I think that at the very least it would useful for gpioctl to have an equivalent to sysctl's -f option, maybe -F, to load pin configuration and values from a file.
Also, gpio(4) mentions some hints specific to ar71xx_gpio driver, but some of them could be generalized to all drivers (the bus) and they probably could be extended.


----------



## Phishfry (Monday at 4:37 AM)

Ideally the pin state would be handled in the BIOS on x86.
I feel this way because it seems to me you don't want to expose your sensors to the wrong direction on bootup and OS changed on startup.

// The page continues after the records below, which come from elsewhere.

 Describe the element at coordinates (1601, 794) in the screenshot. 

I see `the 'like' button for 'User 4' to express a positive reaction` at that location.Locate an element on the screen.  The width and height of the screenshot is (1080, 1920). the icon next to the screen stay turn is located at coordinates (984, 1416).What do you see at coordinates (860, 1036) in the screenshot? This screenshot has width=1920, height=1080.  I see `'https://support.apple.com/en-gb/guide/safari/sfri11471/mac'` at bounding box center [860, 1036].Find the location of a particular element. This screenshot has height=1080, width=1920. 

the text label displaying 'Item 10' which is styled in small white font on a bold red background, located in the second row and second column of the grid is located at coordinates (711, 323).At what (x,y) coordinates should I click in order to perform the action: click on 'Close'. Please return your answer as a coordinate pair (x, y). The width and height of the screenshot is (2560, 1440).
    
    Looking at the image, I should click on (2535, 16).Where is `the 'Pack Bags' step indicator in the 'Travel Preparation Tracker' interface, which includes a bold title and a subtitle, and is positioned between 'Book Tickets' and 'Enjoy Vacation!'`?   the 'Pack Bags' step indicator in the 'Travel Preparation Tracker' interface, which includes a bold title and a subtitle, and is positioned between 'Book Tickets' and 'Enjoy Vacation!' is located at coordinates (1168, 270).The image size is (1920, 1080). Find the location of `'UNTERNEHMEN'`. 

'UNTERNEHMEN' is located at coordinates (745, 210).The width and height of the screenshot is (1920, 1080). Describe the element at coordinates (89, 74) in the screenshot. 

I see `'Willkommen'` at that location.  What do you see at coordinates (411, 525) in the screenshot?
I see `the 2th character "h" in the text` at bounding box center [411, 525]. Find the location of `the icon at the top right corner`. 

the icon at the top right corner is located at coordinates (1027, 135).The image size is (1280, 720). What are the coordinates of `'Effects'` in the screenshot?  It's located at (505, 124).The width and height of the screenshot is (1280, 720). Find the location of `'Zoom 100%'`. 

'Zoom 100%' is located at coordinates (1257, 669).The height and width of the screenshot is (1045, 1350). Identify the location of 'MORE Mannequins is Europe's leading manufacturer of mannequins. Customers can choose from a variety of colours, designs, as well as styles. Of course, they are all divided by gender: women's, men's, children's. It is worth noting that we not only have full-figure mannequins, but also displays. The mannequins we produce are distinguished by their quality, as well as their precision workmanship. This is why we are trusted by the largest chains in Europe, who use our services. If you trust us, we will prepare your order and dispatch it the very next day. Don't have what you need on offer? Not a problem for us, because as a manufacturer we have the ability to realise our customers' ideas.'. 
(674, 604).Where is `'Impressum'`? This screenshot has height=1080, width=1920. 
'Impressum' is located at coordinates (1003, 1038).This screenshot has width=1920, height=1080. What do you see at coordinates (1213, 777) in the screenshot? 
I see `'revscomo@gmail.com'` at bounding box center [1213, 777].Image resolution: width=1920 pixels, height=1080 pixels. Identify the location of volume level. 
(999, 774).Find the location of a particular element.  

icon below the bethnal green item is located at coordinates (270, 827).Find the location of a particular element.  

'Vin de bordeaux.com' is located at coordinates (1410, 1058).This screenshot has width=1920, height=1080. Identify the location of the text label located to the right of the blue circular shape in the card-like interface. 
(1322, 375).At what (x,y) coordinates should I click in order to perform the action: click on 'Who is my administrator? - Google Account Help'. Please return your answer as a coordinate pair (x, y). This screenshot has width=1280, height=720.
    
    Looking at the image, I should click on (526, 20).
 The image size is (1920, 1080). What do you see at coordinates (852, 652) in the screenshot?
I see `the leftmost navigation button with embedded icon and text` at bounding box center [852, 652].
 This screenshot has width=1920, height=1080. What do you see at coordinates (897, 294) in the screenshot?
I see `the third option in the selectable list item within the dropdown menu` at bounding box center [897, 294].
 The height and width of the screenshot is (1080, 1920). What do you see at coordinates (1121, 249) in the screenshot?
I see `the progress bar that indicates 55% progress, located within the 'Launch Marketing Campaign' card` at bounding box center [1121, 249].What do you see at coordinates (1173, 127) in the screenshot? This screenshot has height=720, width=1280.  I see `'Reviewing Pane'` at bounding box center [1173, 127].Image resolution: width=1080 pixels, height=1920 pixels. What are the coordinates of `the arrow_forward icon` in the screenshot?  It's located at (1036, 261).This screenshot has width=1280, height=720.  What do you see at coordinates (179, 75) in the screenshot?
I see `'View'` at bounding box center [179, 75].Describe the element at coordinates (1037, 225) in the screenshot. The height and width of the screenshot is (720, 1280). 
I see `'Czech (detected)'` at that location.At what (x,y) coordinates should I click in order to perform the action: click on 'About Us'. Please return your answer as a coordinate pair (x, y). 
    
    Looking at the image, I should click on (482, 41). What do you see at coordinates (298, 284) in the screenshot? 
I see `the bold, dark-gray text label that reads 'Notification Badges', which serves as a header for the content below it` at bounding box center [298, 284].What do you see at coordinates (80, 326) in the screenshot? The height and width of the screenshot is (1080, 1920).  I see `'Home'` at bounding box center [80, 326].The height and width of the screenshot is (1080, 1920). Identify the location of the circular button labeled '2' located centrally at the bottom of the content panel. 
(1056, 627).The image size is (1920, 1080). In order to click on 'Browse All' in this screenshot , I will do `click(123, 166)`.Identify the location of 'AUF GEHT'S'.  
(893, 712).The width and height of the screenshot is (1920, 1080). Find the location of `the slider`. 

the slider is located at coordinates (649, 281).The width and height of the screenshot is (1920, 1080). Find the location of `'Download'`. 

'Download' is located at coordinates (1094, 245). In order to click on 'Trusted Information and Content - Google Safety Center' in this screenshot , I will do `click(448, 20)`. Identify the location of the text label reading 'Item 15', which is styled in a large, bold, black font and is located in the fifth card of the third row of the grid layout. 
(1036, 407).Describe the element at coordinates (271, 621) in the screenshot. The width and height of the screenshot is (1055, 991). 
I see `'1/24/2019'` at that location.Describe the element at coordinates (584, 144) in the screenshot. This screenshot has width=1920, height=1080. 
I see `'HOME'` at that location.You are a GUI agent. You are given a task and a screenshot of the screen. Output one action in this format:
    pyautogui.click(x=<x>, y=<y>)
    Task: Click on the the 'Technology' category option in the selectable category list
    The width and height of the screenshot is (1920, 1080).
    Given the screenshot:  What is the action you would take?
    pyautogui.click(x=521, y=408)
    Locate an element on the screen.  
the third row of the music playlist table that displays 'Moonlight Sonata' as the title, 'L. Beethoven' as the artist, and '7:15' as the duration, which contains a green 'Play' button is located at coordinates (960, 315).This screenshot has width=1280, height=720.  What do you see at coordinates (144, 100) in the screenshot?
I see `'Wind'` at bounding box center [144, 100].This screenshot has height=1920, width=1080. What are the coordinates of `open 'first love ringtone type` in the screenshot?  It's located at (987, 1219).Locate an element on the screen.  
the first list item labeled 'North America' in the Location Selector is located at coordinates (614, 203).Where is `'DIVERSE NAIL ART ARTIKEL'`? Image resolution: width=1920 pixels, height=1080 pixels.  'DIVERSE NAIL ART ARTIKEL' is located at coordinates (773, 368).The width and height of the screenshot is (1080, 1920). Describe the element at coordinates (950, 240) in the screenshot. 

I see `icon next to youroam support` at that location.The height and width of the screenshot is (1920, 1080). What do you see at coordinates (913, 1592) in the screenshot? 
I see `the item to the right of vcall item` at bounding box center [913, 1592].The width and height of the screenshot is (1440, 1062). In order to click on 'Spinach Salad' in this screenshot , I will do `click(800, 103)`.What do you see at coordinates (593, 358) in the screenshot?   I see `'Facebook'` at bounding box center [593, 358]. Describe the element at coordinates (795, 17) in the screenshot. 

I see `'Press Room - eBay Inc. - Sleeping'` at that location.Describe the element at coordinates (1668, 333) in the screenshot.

Minnowboard uses Intel UEFI Tiano BIOS. It has pin state and even pin muxing settings.

APU1/2/3 uses Coreboot/SeaBIOS and I would think that would be the place to set them.
It is very bare and offers no such settings.There is a place to change GPIO pins to Serial Port 3 and 4.

Setting them in the OS seems like the last resort to me.
I haven't tried to use U-Boot pinmux function yet. I need to investigate it.
It seems a good way to override the boards DTB pin states..


----------



## aragats (Monday at 4:44 AM)

Phishfry said:


> I could also use u-boot pinmux to set the state. More complicated I could change the dts files.


Using _u-boot_ sounds reasonable, should be straight forward. I don't set pins, but I do _read_ pins in _u-boot_ to determine which variant of hardware it's running on. The possibility of using device tree depends on hardware. As far as I know it's not possible to set a specific value in e.g. BBB, but you can enable pull-up or pull-down, which can be a work-around in some cases.


----------